Content starts
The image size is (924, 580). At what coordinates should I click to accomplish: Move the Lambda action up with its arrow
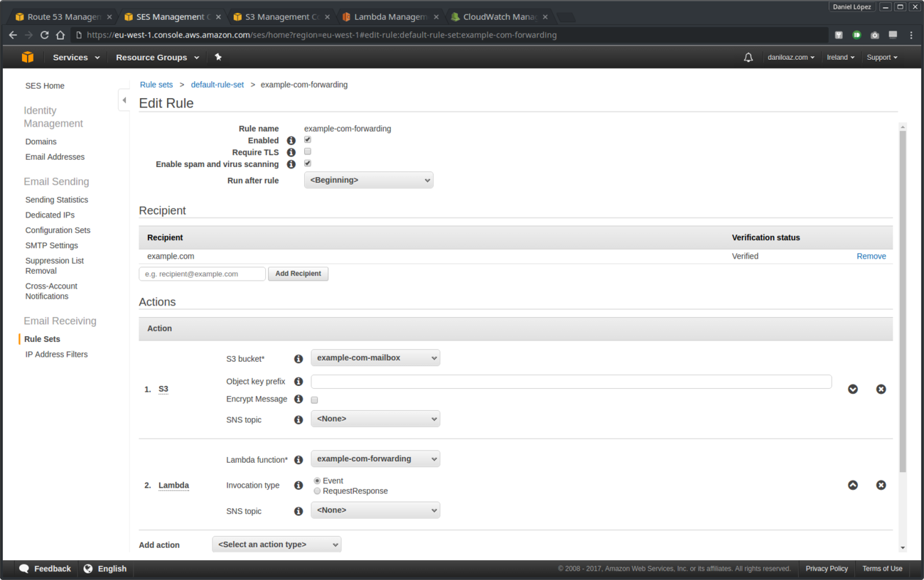pyautogui.click(x=853, y=485)
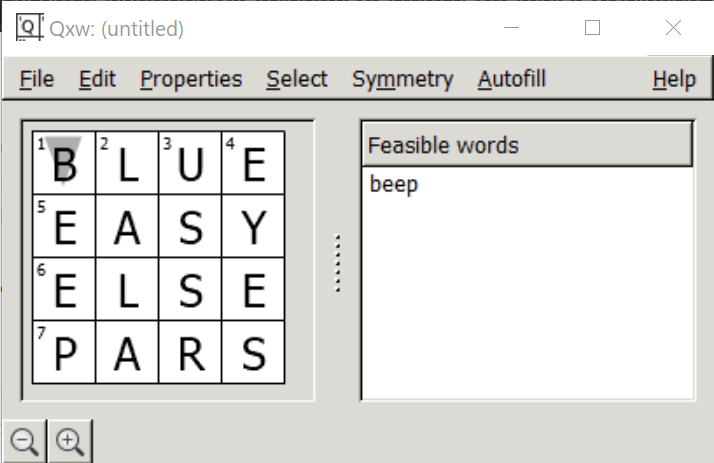Open the Autofill menu
Screen dimensions: 714x463
point(511,79)
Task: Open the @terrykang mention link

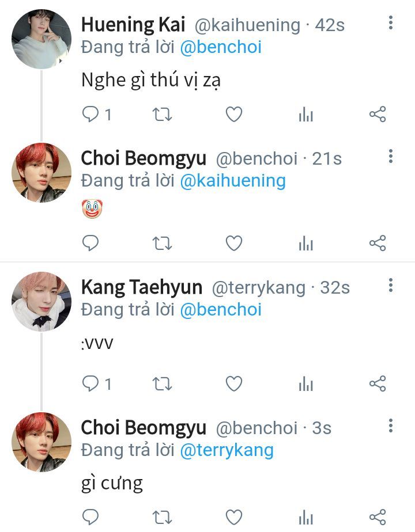Action: tap(227, 450)
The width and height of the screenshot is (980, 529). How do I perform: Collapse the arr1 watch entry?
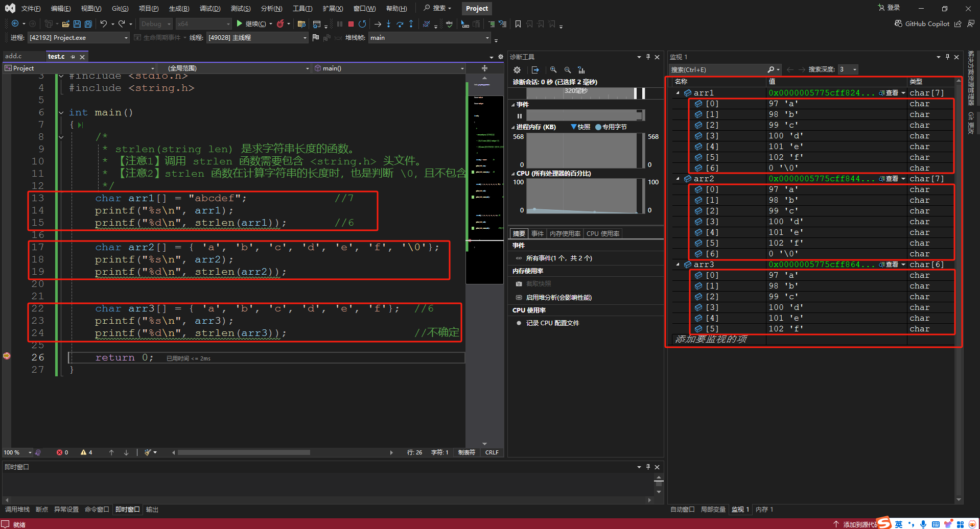pyautogui.click(x=678, y=93)
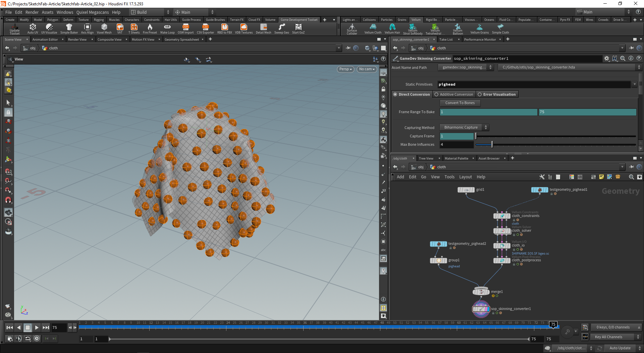Screen dimensions: 644x353
Task: Open the No cam dropdown
Action: [367, 69]
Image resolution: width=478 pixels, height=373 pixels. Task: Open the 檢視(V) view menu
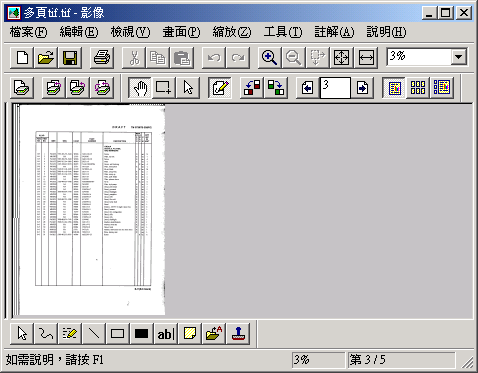point(130,32)
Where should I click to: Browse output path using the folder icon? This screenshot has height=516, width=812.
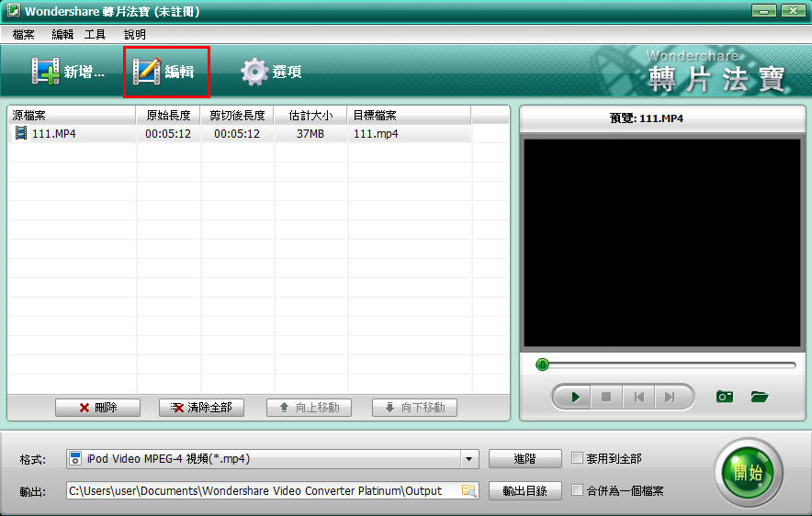[x=468, y=490]
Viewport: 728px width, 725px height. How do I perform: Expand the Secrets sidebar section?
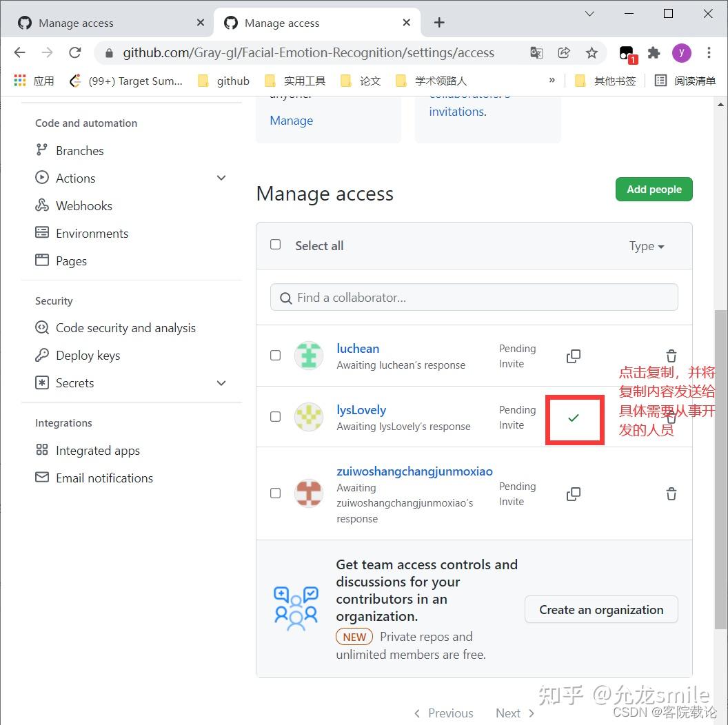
Content ends
In the copy, no picture may appear; the records themselves must be output exactly.

The image size is (924, 580). At what coordinates should I click to accomplish: Move the Lambda action up with its arrow
pyautogui.click(x=853, y=485)
Open the Autofill menu
Screen dimensions: 714x463
point(511,79)
Task: Open the @terrykang mention link

Action: tap(227, 450)
The width and height of the screenshot is (980, 529). How do I perform: Collapse the arr1 watch entry?
pyautogui.click(x=678, y=93)
Screen dimensions: 644x353
Task: Open the No cam dropdown
Action: [367, 69]
Image resolution: width=478 pixels, height=373 pixels. Task: Open the 檢視(V) view menu
point(130,32)
Where should I click to: Browse output path using the folder icon? This screenshot has height=516, width=812.
[x=468, y=490]
Viewport: 728px width, 725px height. How do I perform: Expand the Secrets sidebar section?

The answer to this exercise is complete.